The expected answer is the set of lines in the data below between the line holding "Subscribe (57, 2304)" and the line holding "[Linkedin] (595, 1253)", inclusive, written out exactly.

[Collected data]
■ ■ ■

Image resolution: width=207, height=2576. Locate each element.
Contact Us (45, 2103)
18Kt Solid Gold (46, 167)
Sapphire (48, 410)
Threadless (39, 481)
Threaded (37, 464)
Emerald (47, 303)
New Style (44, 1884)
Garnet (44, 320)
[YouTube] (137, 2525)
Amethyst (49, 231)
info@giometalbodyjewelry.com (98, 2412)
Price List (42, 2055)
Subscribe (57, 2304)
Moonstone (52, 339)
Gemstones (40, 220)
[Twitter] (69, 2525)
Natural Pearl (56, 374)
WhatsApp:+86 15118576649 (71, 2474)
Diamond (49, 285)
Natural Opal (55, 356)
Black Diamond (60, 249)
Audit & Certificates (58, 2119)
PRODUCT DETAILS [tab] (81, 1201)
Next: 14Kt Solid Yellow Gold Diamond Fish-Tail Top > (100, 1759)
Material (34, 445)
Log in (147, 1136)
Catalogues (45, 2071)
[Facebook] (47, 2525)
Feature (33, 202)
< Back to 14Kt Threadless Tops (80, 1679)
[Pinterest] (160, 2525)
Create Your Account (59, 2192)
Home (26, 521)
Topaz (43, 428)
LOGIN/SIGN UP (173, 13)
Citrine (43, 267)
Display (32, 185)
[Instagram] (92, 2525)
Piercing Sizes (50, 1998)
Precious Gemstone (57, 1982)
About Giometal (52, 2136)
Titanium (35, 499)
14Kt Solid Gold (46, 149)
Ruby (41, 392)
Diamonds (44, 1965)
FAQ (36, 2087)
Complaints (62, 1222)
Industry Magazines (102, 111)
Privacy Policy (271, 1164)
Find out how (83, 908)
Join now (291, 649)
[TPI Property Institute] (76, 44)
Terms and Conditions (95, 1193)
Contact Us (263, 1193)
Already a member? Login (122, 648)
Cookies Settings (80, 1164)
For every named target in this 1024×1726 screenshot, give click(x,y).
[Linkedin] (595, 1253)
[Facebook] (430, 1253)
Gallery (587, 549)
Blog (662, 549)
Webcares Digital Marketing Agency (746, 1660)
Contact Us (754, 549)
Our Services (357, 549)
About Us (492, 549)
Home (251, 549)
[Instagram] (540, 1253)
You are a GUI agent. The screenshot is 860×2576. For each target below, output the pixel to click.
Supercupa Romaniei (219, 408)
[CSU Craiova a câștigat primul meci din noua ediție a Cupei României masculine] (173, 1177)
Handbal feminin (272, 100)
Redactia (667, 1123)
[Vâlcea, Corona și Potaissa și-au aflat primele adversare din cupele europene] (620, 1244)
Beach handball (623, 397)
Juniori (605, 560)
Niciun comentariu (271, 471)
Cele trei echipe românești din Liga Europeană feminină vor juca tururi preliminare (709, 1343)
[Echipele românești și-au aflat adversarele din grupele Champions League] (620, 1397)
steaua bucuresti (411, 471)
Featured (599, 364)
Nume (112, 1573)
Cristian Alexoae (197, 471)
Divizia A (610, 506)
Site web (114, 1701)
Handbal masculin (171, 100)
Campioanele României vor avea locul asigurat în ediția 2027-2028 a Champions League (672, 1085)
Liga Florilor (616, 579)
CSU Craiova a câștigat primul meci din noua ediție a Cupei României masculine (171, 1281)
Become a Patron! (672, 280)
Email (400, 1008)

■ ■ ■

**Reply to the exercise:**
Subscribe (57, 2304)
Moonstone (52, 339)
Gemstones (40, 220)
[Twitter] (69, 2525)
Natural Pearl (56, 374)
WhatsApp:+86 15118576649 (71, 2474)
Diamond (49, 285)
Natural Opal (55, 356)
Black Diamond (60, 249)
Audit & Certificates (58, 2119)
PRODUCT DETAILS [tab] (81, 1201)
Next: 14Kt Solid Yellow Gold Diamond Fish-Tail Top > (100, 1759)
Material (34, 445)
Log in (147, 1136)
Catalogues (45, 2071)
[Facebook] (47, 2525)
Feature (33, 202)
< Back to 14Kt Threadless Tops (80, 1679)
[Pinterest] (160, 2525)
Create Your Account (59, 2192)
Home (26, 521)
Topaz (43, 428)
LOGIN/SIGN UP (173, 13)
Citrine (43, 267)
Display (32, 185)
[Instagram] (92, 2525)
Piercing Sizes (50, 1998)
Precious Gemstone (57, 1982)
About Giometal (52, 2136)
Titanium (35, 499)
14Kt Solid Gold (46, 149)
Ruby (41, 392)
Diamonds (44, 1965)
FAQ (36, 2087)
Complaints (62, 1222)
Industry Magazines (102, 111)
Privacy Policy (271, 1164)
Find out how (83, 908)
Join now (291, 649)
[TPI Property Institute] (76, 44)
Terms and Conditions (95, 1193)
Contact Us (263, 1193)
Already a member? Login (122, 648)
Cookies Settings (80, 1164)
For every named target in this 1024×1726 screenshot, give click(x,y).
[Linkedin] (595, 1253)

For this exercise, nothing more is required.